The answers were not reassuring. The signs were that the doctrinal, cultural, and political differences between the Sunni Hamas and the Shia Hezbollah were being buried in the common cause to destroy Israel. Bashar al-Assad, who has a powerful resemblance to his father—the same high forehead and piercing eyes—had begun to try and steer Syria clear of the theocratic militancy of Iran his father had supported, but in the complex religious map of the region, the al-Assads are members of a minority Shia sect in a predominantly Sunni majority Syria. But increasingly the new power of the Iraqi Shia—65 percent of the population—had allowed Iran to profit enormously from their dominant role in that chaotic country. A Mossad report revealed: “Iraq’s Shia leaders regularly visit Tehran to settle issues such as border security and developing joint energy projects. Iranian businessmen are investing heavily in Iraq’s overwhelmingly Shia southern regions and Iran’s highly skilled intelligence operatives are embedded in Iraq’s nascent security forces and within the Shia militias who rule the streets of Basra.”

Even more worrying for Israel, Mossad undercover agents reported the growing presence of those spies in the Hezbollah strongholds in the Beka’a Valley. It was there that the organization was believed to have stockpiled its growing supply of missiles and rockets supplied by Iran. One Mossad report put the figure at 18,000. This number included the Katyusha rockets made in Russia, which have a range of fifteen kilometers. More powerful were the Iranian-built Fajr-3 missiles, almost six meters long, which have a range of almost forty kilometers. Most powerful of all were Iran’s version of a Scud missile, the Shabtai-1. They could reach any Israeli city. When Iraqi Scuds rained down on Haifa and Tel Aviv during the Desert Storm conflict in 1991 (see chapter 16, “Spies in the Sand”), hundreds of buildings were destroyed and scores of civilians injured. One of Mossad’s yaholomin, the electronic surveillance units, had picked up conversations between Mahmoud Ahmadinejad and Khalid Meshal in his fortress-like villa in a suburb in the north of Damascus.
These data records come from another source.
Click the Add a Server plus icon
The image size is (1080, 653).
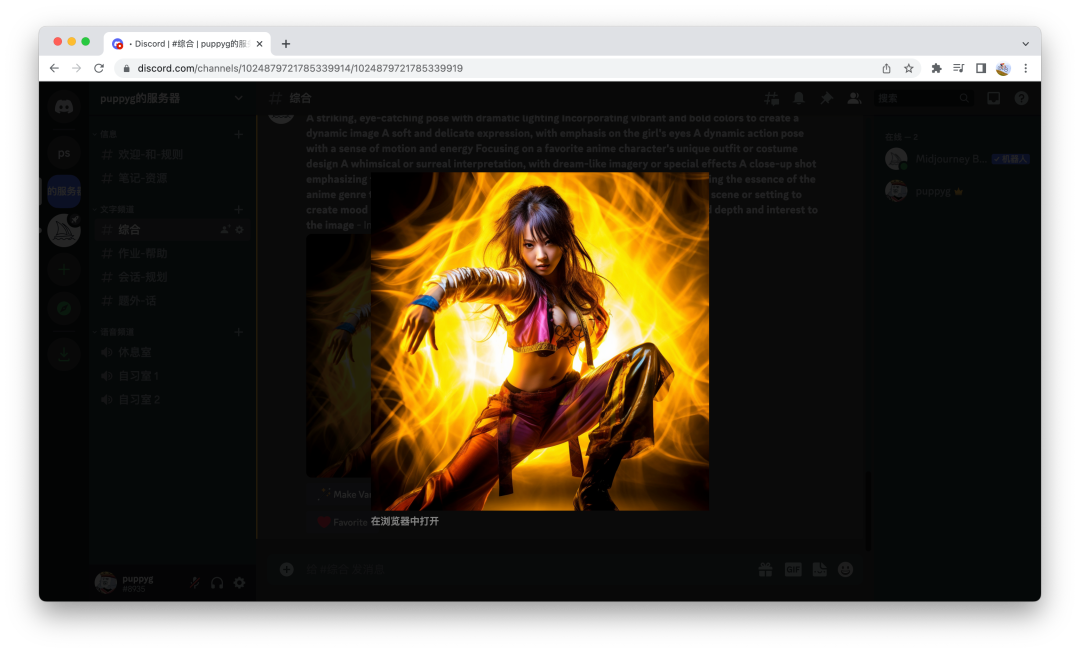(x=64, y=269)
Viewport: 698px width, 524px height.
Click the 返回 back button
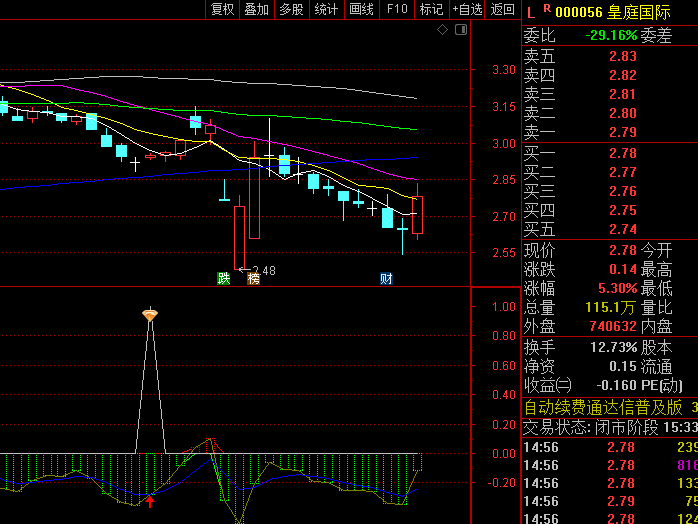[502, 9]
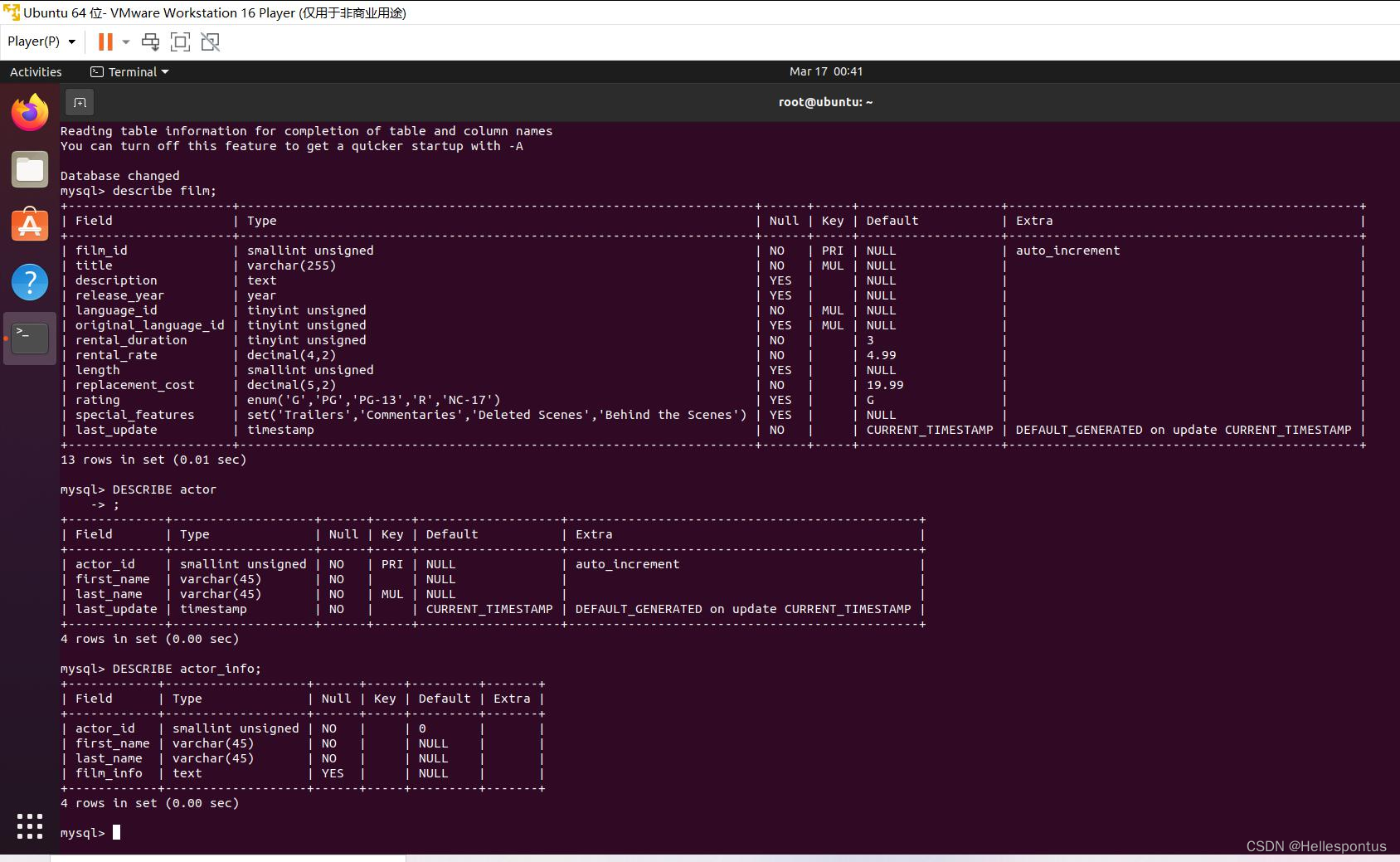Suspend the virtual machine with the pause icon
This screenshot has height=862, width=1400.
pyautogui.click(x=104, y=41)
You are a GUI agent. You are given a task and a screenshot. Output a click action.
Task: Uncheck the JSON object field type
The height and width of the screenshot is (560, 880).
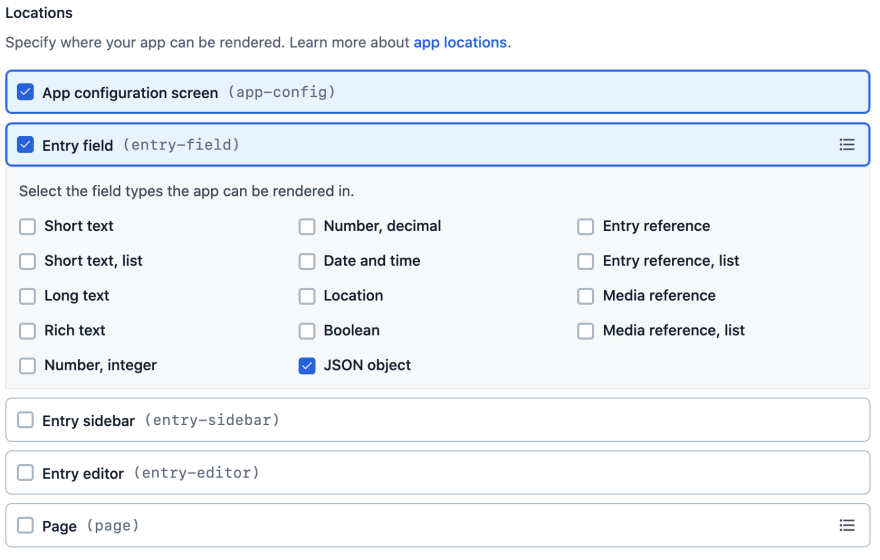click(x=307, y=366)
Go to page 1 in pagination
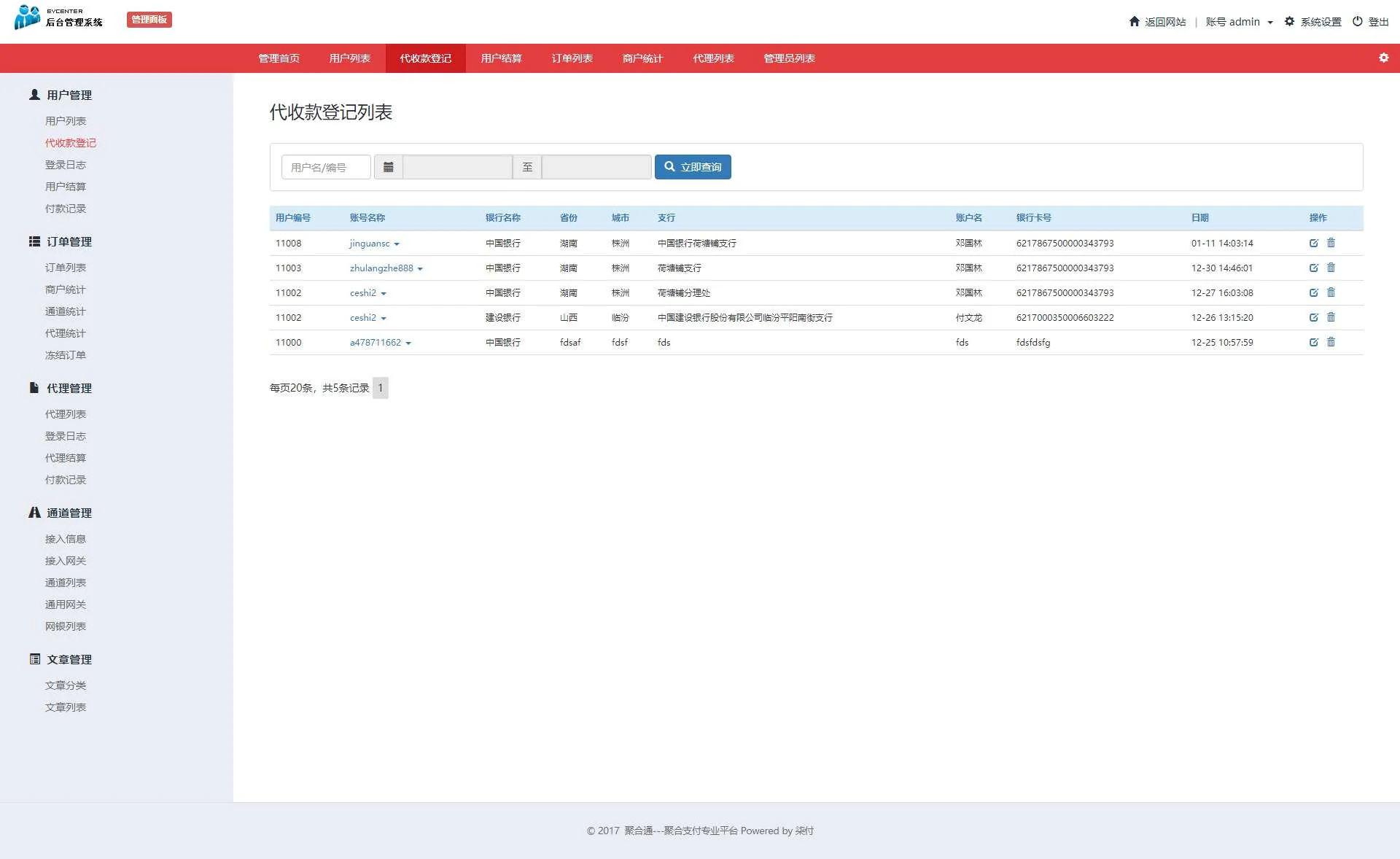The image size is (1400, 859). (x=380, y=388)
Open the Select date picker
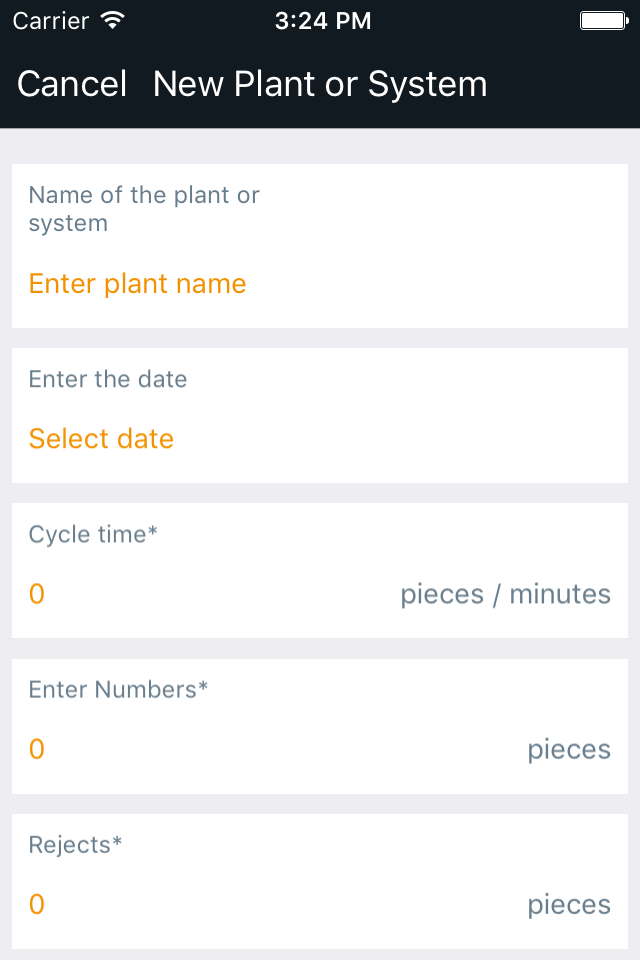 pos(101,438)
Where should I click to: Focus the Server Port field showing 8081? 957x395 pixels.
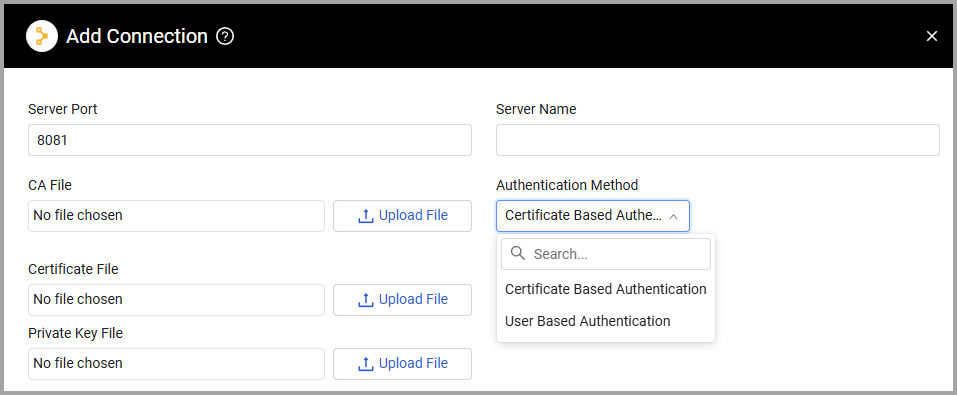pyautogui.click(x=250, y=140)

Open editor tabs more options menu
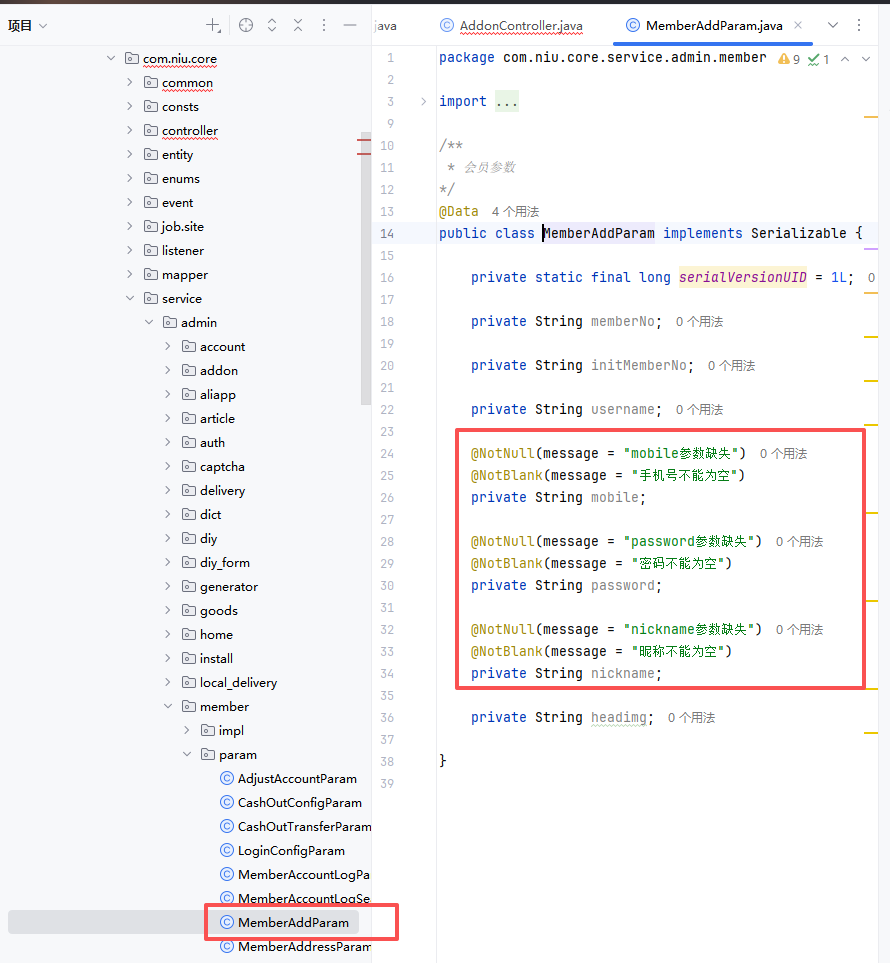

Meshal, who had survived a Mossad assassination attempt in Amman, Jordan, was now the overall strategist for Hamas and a respected figure within Hezbollah.

Meir Dagan was a good example that much intelligence is anti-historical because it uses stratagems to frustrate the truth as well as unearth it. Facts are often directed toward some distant, unwritten goal, and it is the highest purpose of any intelligence to leave complicity hidden and ambiguous. At the Mossad training school, the Sources and Methods class reminds students that they cannot simply adhere to the historian’s discipline; that a perfect historian must possess an imagination sufficiently powerful to make his narrative affecting and picturesque, but he must control it so absolutely to work only with the material on hand and refrain from supplementing deficiencies with additions of his own. But the class instructor explained that in intelligence work the deficiencies are precisely what is expected to be supplied. “Action cannot wait for certainty. Motive deception will be at the center of their endeavors. They will create situations to draw fact out of the darkness. The art of informed conjecture will be part of their skills, but always to be used within the range of probability. Their writ will confine them to the realm of surmise,” one of the instructors told the author.

Those finely-honed skills had served Meir Dagan well. Now they went into overdrive after Mohammad Khatami, a senior member of the Iranian leadership, in the second week of May described Hezbollah as “the sun of Islam who will soon shine even brighter.” A few days later President Ahmadinejad ended another of his anti-Semitic harangues to a Tehran crowd with the promise: “We shall very soon witness the elimination of the Zionist state of shame.” Was this merely more rabble-rousing rhetoric? Or was it finally the precursor of what Dagan had long predicted: an attack on Israel on two fronts—Hamas in Gaza and Hezbollah coming out of the olive and banana groves of south Lebanon and the Beka’a Valley? And would that be the moment Iran would mobilize its Revolutionary Guards and would al-Qaeda seize the opportunity to marshal its untold numbers of jihadists throughout the Muslim world. To try and find answers Meir Dagan had sent encoded priority signals to Mossad stations across the Middle East to report signs of mobilization. Then he refreshed himself on Hezbollah and its previous methods.